Stroke is an acute focal injury in the brain which results in functional deficits. Among them, deficits in motor control entail high impact on quality of life. Improving upper limb functioning through neurorehabilitation is a major therapeutic target in stroke rehabilitation to maximize patients' functional recovery and reduce long-term disability. Motor deficits such as muscle weakness and spasticity are commonly assessed by means of clinical scales. However, reliability and responsiveness issues limit the ability of these scales to monitor the motor recovery over time. In fact, clinical scales are often supported by objective measures derived from electromyography (EMG) or kinematics - which quantify motor actions from a functional point of view - or from electroencephalography (EEG) - to quantify motor impairment and recovery of the central nervous system.

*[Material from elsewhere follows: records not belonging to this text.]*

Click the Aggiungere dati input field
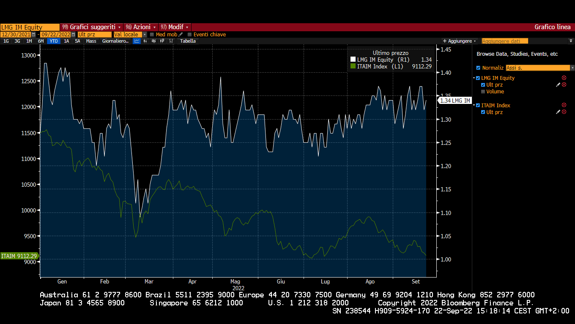 505,41
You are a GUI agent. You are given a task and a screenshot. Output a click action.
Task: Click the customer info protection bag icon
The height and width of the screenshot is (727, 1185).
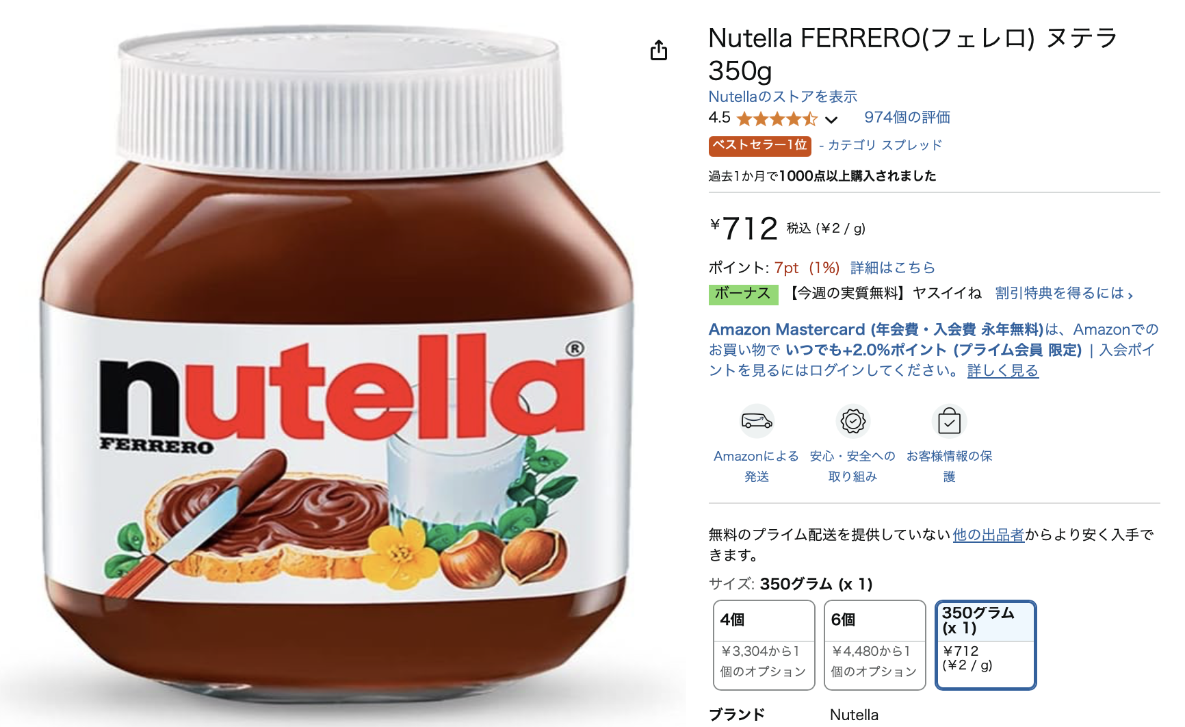(949, 421)
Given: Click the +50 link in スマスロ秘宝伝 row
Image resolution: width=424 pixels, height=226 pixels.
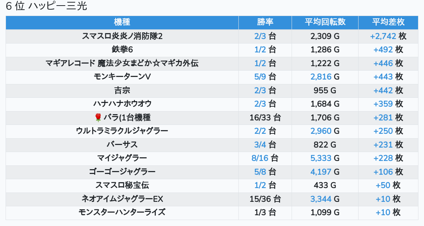Looking at the screenshot, I should (x=383, y=185).
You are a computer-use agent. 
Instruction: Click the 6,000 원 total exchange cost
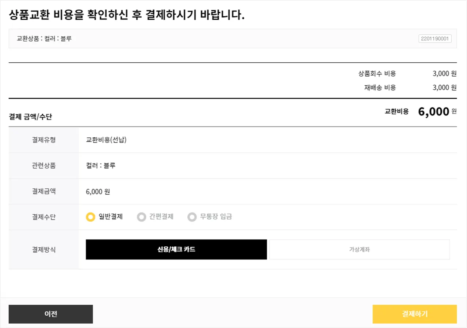pos(437,112)
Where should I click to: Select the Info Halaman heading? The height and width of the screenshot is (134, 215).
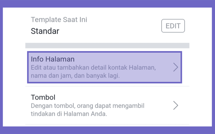coord(53,59)
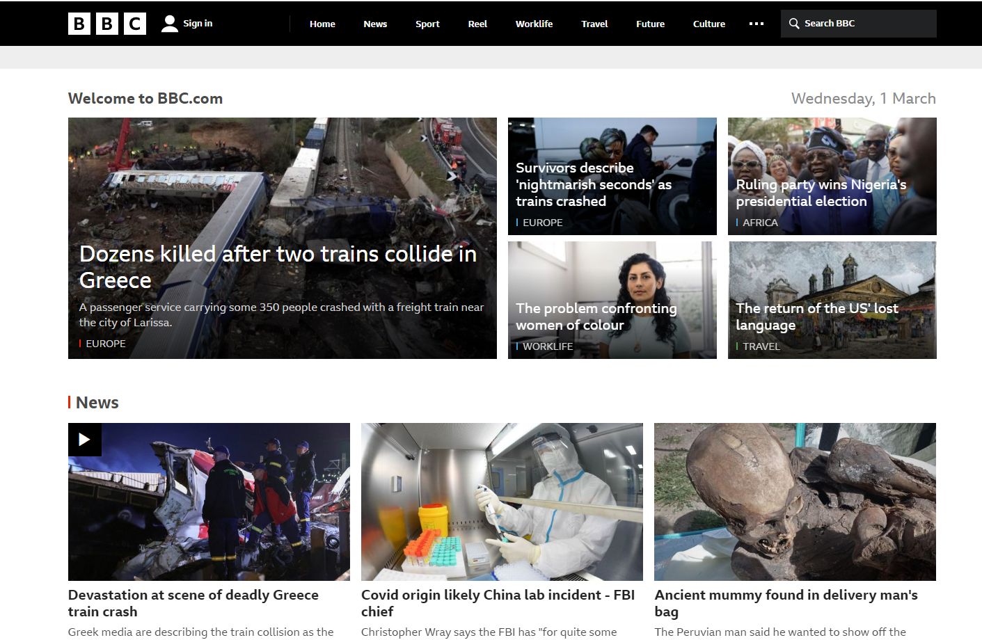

Aim of the project is to develop a unified multimodal framework integrating EEG, EMG and kinematic signals, able to effectively evaluate the quality of upper limb movements in stroke patients. Such a tool would provide a set of multimodal indices describing and quantifying the upper limb motor impairment induced by the stroke and assessing the recovery induced by a motor rehabilitative intervention.
In the three years of the project, we plan to: i) characterize the motor impairment in stroke patients by means of multimodal features extracted from EEG, EMG and kinematics data; : ii) validate the proposed framework on a dataset collected from 20 healthy subjects and 20 stroke patients during the execution of simple and complex motor tasks; iii) use the measures of motor impairment to assess the recovery induced by a motor rehabilitation treatment supported by brain-computer interface in 20 stroke patients.
The success of the project will provide clinicians with an instrument aiding the planning of neurorehabilitation interventions and the timely monitoring of outcomes.